In der Einleitung wird die besondere Idee des Illustrators vorgestellt: „Unsere jungen Leser werden bald bemerken, dass es Herrn Théophile Schuler dank seines Geschicks und seiner Erfindungsgabe gelungen ist, in jeder seiner originellen Schöpfungen einen Buchstaben des Alphabets hineinzuzeichnen. Herr Schuler ist nämlich überzeugt, dass alle Buchstaben in der Natur vorkommen und dass man, ohne den Dingen oder Geschöpfen Gewalt anzutun oder sie zu verformen, die einen oder anderen so darstellen kann, dass sie die Formen der Buchstaben bilden, aus denen unser Alphabet zusammengesetzt ist. Diese Meisterleistung eines bedeutenden Künstlers ist nicht nur lieblich anzusehen, sondern fördert auch ihren Scharfsinn, indem nämlich jedes Bild zu einer Art Rätsel wird, bei dem die Form des Buchstabens in der Anordnung der Dinge oder den Bewegungen der Figuren erkannt werden muss.“ Es folgen 25 ganzseitige Illustrationen mit je einem Vierzeiler. Angesichts des Resultats meint ein Kommentator (1): „In Schulers Alphabet ist der Buchstabe da, ohne wirklich da zu sein, in der perfekten Unbestimmtheit des einzuübenden Lesevorgangs, Schrift und Bild gehen ineinander über.“

Schulers Alphabet lädt dazu ein, die Buchstaben durch die Bilder des ländlichen Alltagslebens zu sehen: die Weinpresse, der Feldhüter, der Schlitten, der Waschtag, die Gänsehüter, der Hufschmied, die Scherenschleifer..., : alles Szenen, welche die Verwurzelung des Zeichners in seiner Heimat und sein starkes Interesse für die einfachen Menschen auf dem Land zeigen.
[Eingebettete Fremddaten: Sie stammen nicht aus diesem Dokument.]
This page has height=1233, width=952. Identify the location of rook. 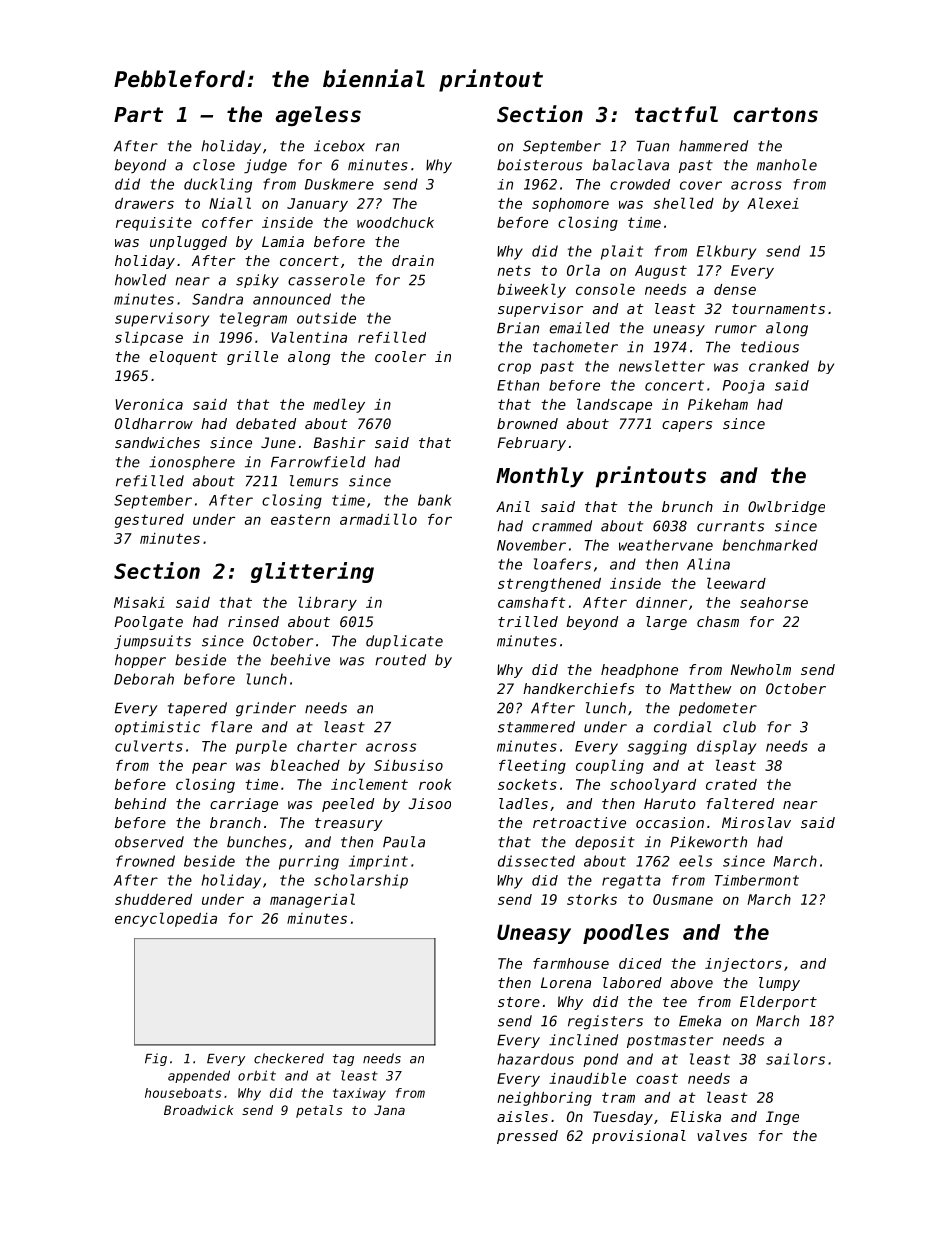
(435, 784).
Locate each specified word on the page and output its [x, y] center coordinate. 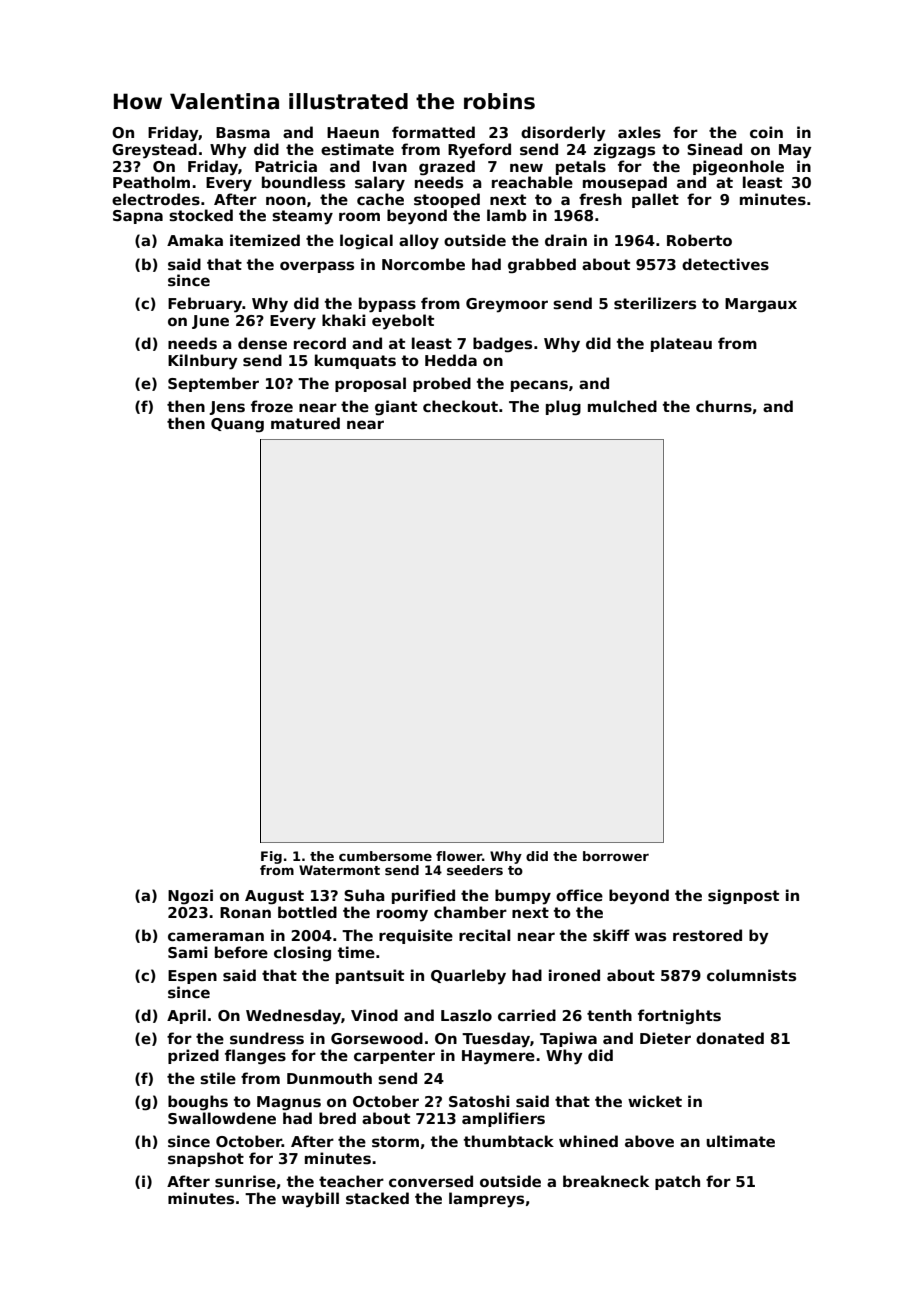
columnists [751, 975]
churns [724, 406]
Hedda [451, 360]
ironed [574, 975]
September [213, 384]
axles [639, 132]
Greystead [154, 151]
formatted [433, 132]
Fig [271, 857]
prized [193, 1056]
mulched [622, 406]
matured [305, 423]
Das Alphabet von Théophile Schuler war sehr erfolgreich, und bereits 1871 erschien es in den Vereinigten Staaten unter dem Titel: Letters Everywhere: Stories And Rhymes For Children. Für diese Ausgabe illustrierte Théophile Schuler zusätzlich den Buchstaben W, der in der französischen Ausgabe nicht vorkommt (2). Das erste Buch für kleine Kinder wurde 1878 noch einmal in französischer Sprache herausgegeben, wiederum ohne die Illustration mit dem Buchstaben W. Das Interesse für das Buch ließ nicht nach, so dass 1978 bei Gallimard in der Reihe Enfantimages eine kolorisierte Neuausgabe unter dem Titel Devinez l’alphabet (Ratet das Alphabet) herauskam, dieses Mal mit vollständigem französischen Alphabet.

Die Zeichnungen, Skizzen und Entwürfe, die Théophile Schuler für sein Alphabet angefertigt hat, werden von der Société des Amis des Arts et des Musées de Strasbourg aufbewahrt.
Sie werden im kommenden Herbst im Museum Tomi Ungerer zu sehen sein. Eine Ausstellung, die Sie auf keinen Fall verpassen sollten!


Weblinks:
Ein Artikel über die Alphabete des Verlegers J. Hetzel in der Revue de la BnF von 2008: Hetzel, album et abécédaire von Marie-Pierre Litaudon: Hier klicken.

Die digitalisierte amerikanische Übersetzung: hier klicken.

(1) Litaudon Marie-Pierre, siehe den Artikel in der Revue de la BnF.
(2)Das W galt lange Zeit als ein Buchstabe, der im Französischen nur für einige aus den nordischen Sprachen entlehnte Wörter verwendet wird (Grevisse).